Weary soldiers for Gore pack up

By Tina Cassidy, Globe Staff, 11/28/2000

ALLAHASSEE - They came. They counted. They collapsed.

And now they're going home.

With Sunday night's presidential vote certification complete, dozens of Massachusetts Democratic Party operatives who flew to Florida to help with manual recounts, legal issues, and general campaign organizing are heading back to Boston, some feeling sick, most feeling tired, but all trying to stay hopeful that their work would be meaningful in the end.

The task before them now: Nursing their health and catching up on bills, family matters, local politics, and sleep, not necessarily in that order.

''Everybody left today,'' said a front desk clerk at the Palm Beach Lakes Best Western.

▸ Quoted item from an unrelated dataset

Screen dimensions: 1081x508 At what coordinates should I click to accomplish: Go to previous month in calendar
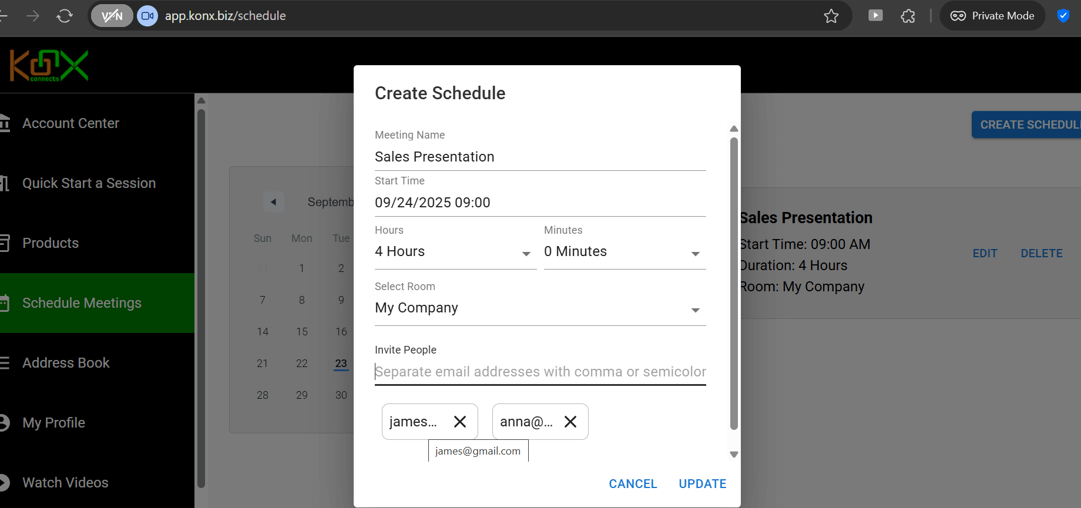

Indeed, the frenzy of activity over the last two weeks has been replaced by calm civility in the county formerly known best for Lily Pulitzer pants and Au Bar.

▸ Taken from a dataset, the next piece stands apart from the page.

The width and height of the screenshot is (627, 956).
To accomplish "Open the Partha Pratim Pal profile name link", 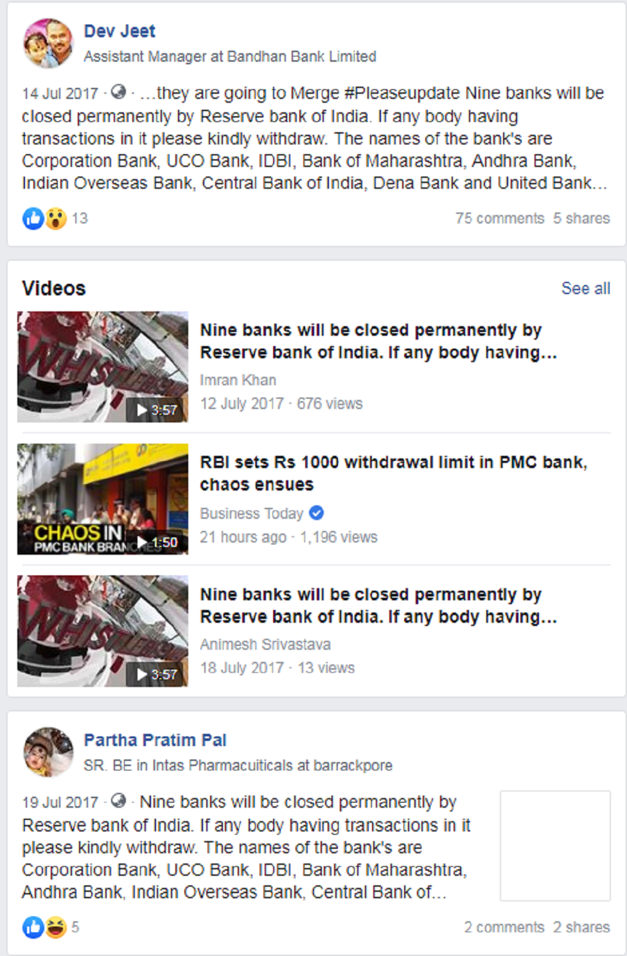I will click(155, 740).
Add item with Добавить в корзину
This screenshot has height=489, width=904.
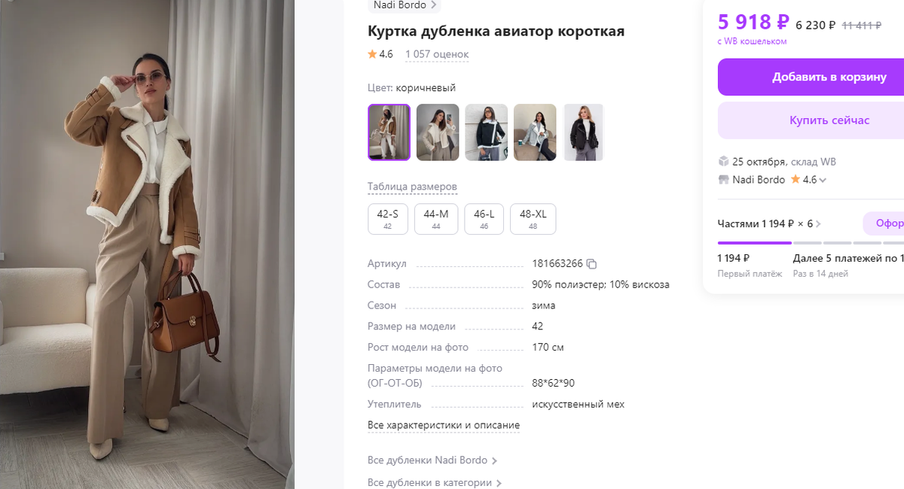point(812,77)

But not before a slew of volunteers, many of whom were burning up vacation days to help Vice President Al Gore's post-election campaign, raced the clock to finish the ballot counting past 5 p.m. Sunday, while hoping they would not miss their flights, booked for that night before anyone suspected the tabulating would creep past the deadline.

Lynda Tocci, chief of staff for state Treasurer Shannon P. O'Brien, Julie Burns, Mayor Thomas M. Menino's deputy chief of staff, and Ken Robinson, head of the New Hampshire Democratic Party, were among those worried they wouldn't get to the airport for their 9 p.m. flight.

Facing two deadlines - the certification and the final boarding call - Burns said: ''I kind of lost track of both.''

Burns, who returned home to stacks of interoffice memos on her desk and the mayor's busy holiday schedule, was running numbers between the canvassing board and the data entry keepers just 12 hours before.

''When they said, `We're going to finish,' [despite the deadline] I thought, oh God, I don't want to leave now,'' Burns said.

The counting was finished shortly after 7 p.m. And a rainstorm delayed their flight, transporting the die-hard Democrats home in time to put their bags down, sleep a few hours and head back to their paying jobs.

''It was really important to everyone to finish what they started,'' rasped Tocci, who left her voice in Palm Beach and was still settling into her State House office yesterday morning. ''But it's hard to call in the results when you can't speak.''

Representative Jarrett Barrios, a Cambridge Democrat, had canceled a vacation in Ecuador, losing a hefty deposit, to help the vice president's efforts here on crisis legal issues and vote recounting.

Barrios flew back to Boston Saturday morning, feeling the weight of his own professional deadlines at the State House.

Not everyone has left, however.

Massachusetts political consultants John Sasso and Jack Corrigan are still in Florida helping the Gore team on strategy.

Mark White, executive director of the Democratic State Committee in Massachusetts, has spent nearly three weeks straight in Palm Beach County, arriving the day after the election. Much of that time was spent observing the hand recount there.

But he's not coming home yet.

White said he won't book the second half of his open-ended plane ticket until he knows whether he'll be called as a witness in the Gore campaign's election contest against three counties filed here yesterday. Or he may need to share his observations with lawyers who will be arguing the case against Palm Beach, Miami-Dade, and Nassau counties' vote certifications.

''I observed what appeared to be thousands of votes that weren't counted,'' he said.